Justice et détention provisoire : Démagogie sécuritaire26/10/20012001Journal/medias/journalnumero/images/2001/10/une-1736.gif.445x577_q85_box-0%2C11%2C166%2C227_crop_detail.jpg

Leur société

Justice et détention provisoire : Démagogie sécuritaire

La probable implication d'un récidiviste dans deux affaires sanglantes, le meurtre de deux policiers au Plessis-Trévise et celui de quatre personnes à Athis-Mons, suscite la colère dans les rangs de la police. De nombreux policiers dénoncent le fait que, bien qu'il ait purgé de nombreuses années de prison pour diverses attaques à main armée, ce truand ait été remis en liberté par la cour d'appel de Paris en décembre 2000, après avoir passé deux ans en détention provisoire pour une autre affaire.

Mais ce qui apparaît comme une bavure de quelques magistrats a aussitôt été exploité par les politiciens de la droite et de l'extrême droite, Jean-Louis Debré en tête. Ils en ont profité pour mettre en accusation la récente loi Guigou sur la présomption d'innocence, limitant la durée de la détention provisoire et confiant à un juge spécifique le soin d'en décider.

Ces gens-là ne manquent évidemment pas de toupet. D'abord parce que, lors du vote de cette loi, peu d'entre eux s'y étaient opposés. Il est vrai qu'elle arrivait à point nommé pour un certain nombre de politiciens et de patrons aux prises avec la justice, que ce soit pour des affaires de financement occulte des partis politiques, des attributions frauduleuses de marchés publics ou des détournements de fonds. Du RPR au PS, les dirigeants des partis ne tenaient pas à partager l'expérience carcérale des Carignon, Noir et autres Le Floch Prigent, fût-ce dans le carré réservé aux personnalités et pour une courte durée.

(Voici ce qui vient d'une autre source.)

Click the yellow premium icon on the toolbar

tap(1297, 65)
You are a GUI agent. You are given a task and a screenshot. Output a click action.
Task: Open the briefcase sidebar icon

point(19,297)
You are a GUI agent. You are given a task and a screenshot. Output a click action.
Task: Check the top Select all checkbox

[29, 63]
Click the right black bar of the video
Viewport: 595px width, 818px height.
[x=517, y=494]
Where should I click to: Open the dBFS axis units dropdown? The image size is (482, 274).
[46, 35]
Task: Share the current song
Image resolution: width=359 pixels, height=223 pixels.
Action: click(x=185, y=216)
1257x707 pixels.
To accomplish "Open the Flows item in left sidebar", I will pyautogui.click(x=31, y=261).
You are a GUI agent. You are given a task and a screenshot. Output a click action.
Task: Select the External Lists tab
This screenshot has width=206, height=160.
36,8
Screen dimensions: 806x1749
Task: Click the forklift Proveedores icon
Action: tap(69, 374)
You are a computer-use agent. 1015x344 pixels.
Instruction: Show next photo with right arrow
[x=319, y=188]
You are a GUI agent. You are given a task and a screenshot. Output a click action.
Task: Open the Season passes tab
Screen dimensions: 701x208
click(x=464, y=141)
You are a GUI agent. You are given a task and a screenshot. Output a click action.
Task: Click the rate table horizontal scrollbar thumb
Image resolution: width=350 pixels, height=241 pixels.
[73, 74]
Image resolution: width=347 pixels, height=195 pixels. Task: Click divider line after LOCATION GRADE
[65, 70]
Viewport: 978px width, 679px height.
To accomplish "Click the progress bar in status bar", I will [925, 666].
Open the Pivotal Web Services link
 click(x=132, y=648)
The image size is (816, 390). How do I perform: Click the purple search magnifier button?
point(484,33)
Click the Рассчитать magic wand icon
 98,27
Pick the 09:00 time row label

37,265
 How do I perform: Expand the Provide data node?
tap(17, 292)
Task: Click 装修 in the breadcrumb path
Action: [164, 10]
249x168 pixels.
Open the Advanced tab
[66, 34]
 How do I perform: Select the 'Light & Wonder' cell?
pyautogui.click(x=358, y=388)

Ensuite, parce que la décision des juges concernant la remise en liberté du truand a été inspirée par la loi Toubon (nom de l'ancien Garde de Sceaux RPR) du 30 décembre 1996 qui limitait déjà les conditions du placement des suspects en détention provisoire, et non par la loi Guigou, qui n'est entrée en vigueur que le 1er janvier 2001, donc après la décision des juges.

Il est tout aussi malvenu que ces gens-là dénoncent un prétendu "laxisme" de la justice. Comment expliquer sinon que les prisons soient surpeuplées et qu'une majorité de détenus y soient retenus pendant des mois, voire des années, en attente de leur jugement ? A plusieurs reprises, la France a d'ailleurs été condamnée par la Convention européenne des droits de l'homme pour défaut de jugement dans un "délai raisonnable".

Mais ceux qui se livrent à cette démagogie sécuritaire n'en sont pas à un mensonge près, et l'approche des échéances électorales renforce leur audace. D'autant qu'aussi bien au RPR qu'au PS, ils partagent bien des responsabilités dans la situation actuelle, leurs gouvernements successifs ayant contribué au manque de moyens de la justice qui aboutit à l'allongement invraisemblable de la détention provisoire, et d'une façon générale, l'absence de moyens de la société face à la montée de la délinquance. Comme ils cherchent à détourner l'attention de l'opinion quant à leur responsabilité dans la dégradation de la situation sociale, l'augmentation des licenciements et du chômage, qui pousse une fraction de la jeunesse dans cette voie.